So, here it is, this big disappointment for many, the great global warming bill passes the House by this 7 vote margin (which means it needed the 8 Republicans who voted for it to pass), a bill criticized by many here for many reasons (Peter Dorman especially), and by all reports loaded down with even more giveaways, loopholes, breaks for farmers and corporations, with a tariff trigger mechanism for 2020 that Obama does not like, but given how far out it is may not matter anyway, and the darned thing is so long (1300 pages?) that it will be a long time before we figure out what is in it really, although at least we know that it involves some sort of cap and trade mechanism, maybe, although with something like 85% of the permits given away rather than auctioned off, and emissions limits to go down so slowly that they will be considered a joke by the rest of the world in Copenhagen in December. What is a body to do or think of this?
Well, actually, the more I think about it, the more I think it is a genuine achievement, at least potentially. That the vote was so close is a reminder of how much opposition to doing anything about global warming there is in the Congress, and when it gets down to it, the public at large, despite all the polls showing people for doing something in the abstract. After all, 44 House Democrats voted against this. While there are Republicans who are lunatics and goofballs following wacko theories and listening to Rush Limbaugh, I suspect the solid majority of those 44 Dems believe that global warming is happening. But they do not see it as any near term threat to their districts, while they see serious potential costs to businesses and employment in their districts, something they are not keen on during a recession at all. After all, for much of the country, global warming is actually economically beneficial in the near term (lower winter heating bills). And in 1995, the Senate unanimously passed the Byrd-Hagel amendment, which said the US should sign no agreement that did not have China and India agreeing to emissions controls, which pretty much put the kibbosh on the US ever ratifying the Kyoto Protocol.
So, keep in mind, folks, cap and trade has been working pretty well for SO2. If warming clearly continues, there is now a mechanism in place that can be used to tighten up and enforce CO2 emissions reductions, if there is sufficient political will (if things cool down, as some predict, well, the whole thing will just be off anyway). So, now we have to get it through the Senate, even if most of the rest of the world thinks it is a pathetic joke. It will still be better than doing the big fat nothing that has been done so far.
The SO2 agreement is actually a poor precedent to cite.
1. The technology for removing sulfur was already known. The mandate just provided the incentives for implemnetation and tweaking.
2. The amount of pollutant to be handled was small (2-4% of emissions).
3. There were alternatives: low sulfur coal and natural gas.

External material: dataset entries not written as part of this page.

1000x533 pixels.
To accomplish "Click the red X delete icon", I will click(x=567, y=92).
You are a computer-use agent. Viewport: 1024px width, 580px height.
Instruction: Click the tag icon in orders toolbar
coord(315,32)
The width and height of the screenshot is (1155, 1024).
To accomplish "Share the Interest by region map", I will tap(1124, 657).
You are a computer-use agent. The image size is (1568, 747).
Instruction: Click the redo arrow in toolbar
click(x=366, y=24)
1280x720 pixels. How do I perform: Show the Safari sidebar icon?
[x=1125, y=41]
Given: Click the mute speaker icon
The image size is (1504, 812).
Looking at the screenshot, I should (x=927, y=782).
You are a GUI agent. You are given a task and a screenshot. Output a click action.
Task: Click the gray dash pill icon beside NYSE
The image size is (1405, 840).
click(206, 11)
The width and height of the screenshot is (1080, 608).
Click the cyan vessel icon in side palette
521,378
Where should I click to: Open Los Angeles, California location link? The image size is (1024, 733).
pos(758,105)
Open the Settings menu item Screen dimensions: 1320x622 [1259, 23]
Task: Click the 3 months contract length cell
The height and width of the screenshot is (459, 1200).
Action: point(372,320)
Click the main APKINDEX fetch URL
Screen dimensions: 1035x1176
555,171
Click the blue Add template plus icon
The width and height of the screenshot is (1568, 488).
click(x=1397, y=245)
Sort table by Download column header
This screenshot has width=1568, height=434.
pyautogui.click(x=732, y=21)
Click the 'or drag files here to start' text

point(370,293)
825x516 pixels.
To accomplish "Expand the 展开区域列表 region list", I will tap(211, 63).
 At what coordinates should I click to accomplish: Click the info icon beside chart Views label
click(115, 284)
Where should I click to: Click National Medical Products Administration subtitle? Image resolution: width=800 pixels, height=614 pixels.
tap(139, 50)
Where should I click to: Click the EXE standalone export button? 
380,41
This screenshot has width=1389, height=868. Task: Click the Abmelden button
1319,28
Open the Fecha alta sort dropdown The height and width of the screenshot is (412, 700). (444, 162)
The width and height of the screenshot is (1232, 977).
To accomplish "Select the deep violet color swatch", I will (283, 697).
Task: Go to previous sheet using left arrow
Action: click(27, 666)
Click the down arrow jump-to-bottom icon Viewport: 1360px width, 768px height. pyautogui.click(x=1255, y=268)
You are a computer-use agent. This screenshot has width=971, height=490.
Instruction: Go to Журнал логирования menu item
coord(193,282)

In the present case we have:
1. No functional technology for "clean coal" or other ways to handle CO2.
2. A huge amount of pollutant, hard coal is essentially 100% carbon. Stack emission are much higher in CO2 to be removed.
3. Alternative "fuels" like wind and solar have not yet been proven to be up to the task. They also don't solve the issue of the need for liquid fuel for transportation and similar uses.
An image popped into my head this morning. We are in a leaky boat and the various groups are debating whether to bail with a teaspoon or a tablespoon.
I'll sing my same song: the only viable solution is to cut consumption. Improvements in efficiency only encourage greater use since the price falls. Cutting consumption means restructuring society so that it is not based upon consuming and wasting non-renewable resources at an ever-increasing, unsustainable rate.
That no one is willing to discuss this and to see how 19th Century capitalism cannot be the model for the future does not bode well for the people of the world.
This Cautious optimism reminds me of a quote attributed to Lloyd George:
"There is nothing so dangerous as to leap a chasm in two jumps."
I fully agree that this is much harder than SO2. I fear that cutting consumption is more unrealistic than massively subsidizing too-expensive wind or CC&S. This is one of the reasons I have long said we need to bite the bullet and get nuclear going again in a serious way.
Well, that is cute, except that it suggests that things are not so bad if you sit tight, but they might be terrible if you attempt to jump. In this case, things may be only slightly worse if we jump, but they are likely to be terrible if we do not.
I've also changed my position a bit on nuclear, but the fear of "proliferation" means that the most cost-effective technology (breeders) is not being considered.
The present systems favored in the US use too much Uranium, create too much waste and are too expensive to build and operate without massive (mostly hidden) government subsidies. The 20th Century will be remembered for one of the most wasteful resource projects since the pyramids: enriching Uranium up to weapons grade and the diluting it again for use in reactors.
I'd also like to see some real progress on dealing with the spent fuel rods being housed in people's backyards all over the country. Breeders could be part of a solution as can reactors which use Thorium.
As for cutting consumption, aren't we seeing this right now because of the downturn? Extending this is a matter of changing attitudes and expectations.
You might find my essay:
Slow Work amusing.
I think cutting consumption is a longer term project, not something that will be easily sold in the near term.
France and Japan are going for breeders. Ultimately if one wants to reuse nuclear waste, the solution to the storage problem, one needs them. Thorium looks good also.